I have implemented the following but still need to test some corner cases
- PM starts up and listens on a socket on a port (PPM) for connections from the processes it manages.
- PM starts SM passing in PPM, PM’s host address and ‘ServerManager’ as the name
- SM opens a socket on a different port (PSM) which listens for connections from the Server processes and from the Domain Controller (DC).
- SM initiates communication with PM, by connecting to port PPM. The first command it sends is 'CONNECTED ServerManager', which helps PM associate the socket with the correct ManagedProcess.
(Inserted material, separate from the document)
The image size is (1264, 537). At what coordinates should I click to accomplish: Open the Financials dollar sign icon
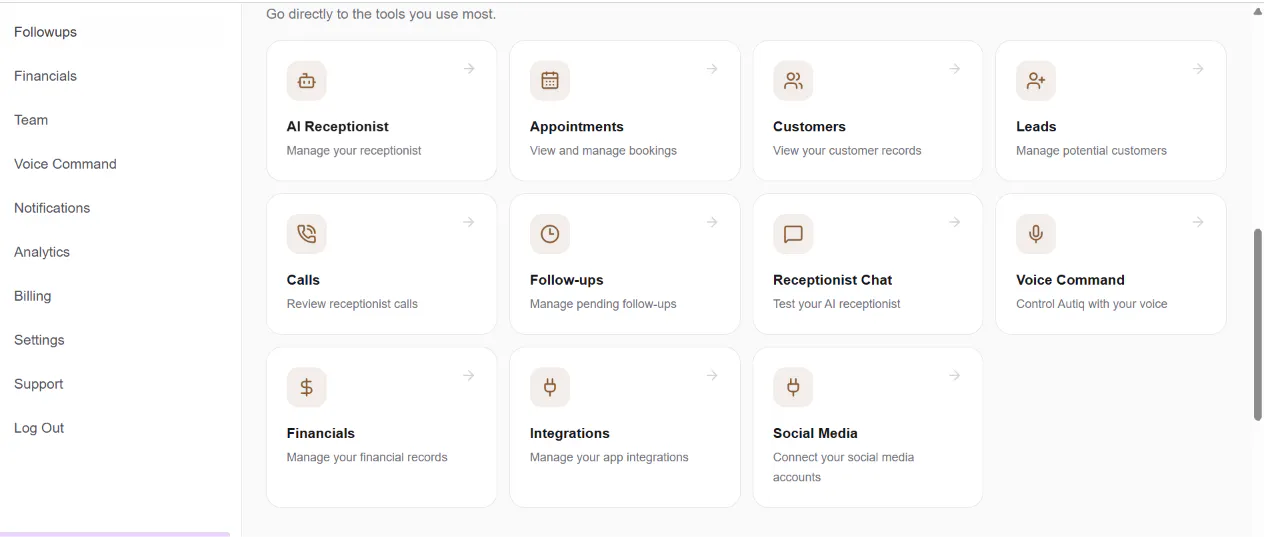pos(307,387)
- For each Server configured in SM:
- SM tells PM to add Server
- SM tells PM to start Server process
- PM launches the Server process, passing in PPM, PM_ADDRESS, PSM, SM_ADDRESS and the SERVER_NAME
- Server initiates communication with PM, by connecting to port PPM. The first command it sends is 'CONNECTED <SERVER_NAME>', which helps PM associate the socket with the correct ManagedProcess.
- Server starts listening for commands on the PM socket.
- Server initiates communication with SM, by connecting to port PSM. The first command it sends is 'CONNECTED <SERVER_NAME>', which helps SM associate the socket with the correct Server proxy.
- Server sends the ‘SERVER_AVAILABLE’ command on the SM socket
- Server starts listening for commands on the SM socket
- SM sends the ‘START_SERVER serverConfig’ message to the server via the Server’s socket
- Server parses the serverConfig, starts up and sends to SM either
- ‘SERVER_STARTED’ if successful.
- ‘SERVER_START_FAILED’ if failed
- SM tells PM to stop process
- If Server auto-restart=true and number retries is < respawn_policy_max SM repeats 2.3.2 and 2.3.3 - The respawn policy should be configurable (https://jira.jboss.org/browse/JBAS-8390)
- Otherwise tell PM to remove process
- While a ManagedProcess is registered as started in PM
- Processes are connected to the PM socket
- The ManagedProcess monitors whether the process is still alive (with a thread doing Process.waitFor())
- If a Server process goes down PM stops the process and sends ‘DOWN <SERVER_NAME>’ to SM on the PM-SM connection.
- SM respawns the server process according to the rules in 2.3.3.2.
- If the ServerManager process goes down PM respawns it as in 6.3
- To shut down a server
- SM sends ‘STOP_SERVER’ to server.
- Server closes down
- Server sends ‘SERVER_STOPPED’ to SM.
- SM tells PM to stop the Server process
- SM tells PM to remove the Server process
- Closing down everything
- Message to shutdown comes from
- SM gets SHUTDOWN command from DC or management interface
- Shutdown hook in PM
- Send ‘SHUTDOWN_SERVERS’ command to SM
- For each server do 4 to close it down
- PM sends 'SHUTDOWN' message to SM which closes down SM as in 6
- Restarting SM
- SM process is stopped by
- Message from DC
- Process is killed
- SM is down...
- SM process is started
- PM starts SM passing in PPM, PM’s host address and ‘ServerManager’ as the name along with the -restarted-server-manager flag.
- See 2.1
- See 2.2
- SM sends the ‘RECONNECT_SERVERS <SM_ADDRESS> <PSM>’ command to PM
- For each Server process PM sends ‘RECONNECT_SERVER_MANAGER <SM_ADDRESS> <PSM>’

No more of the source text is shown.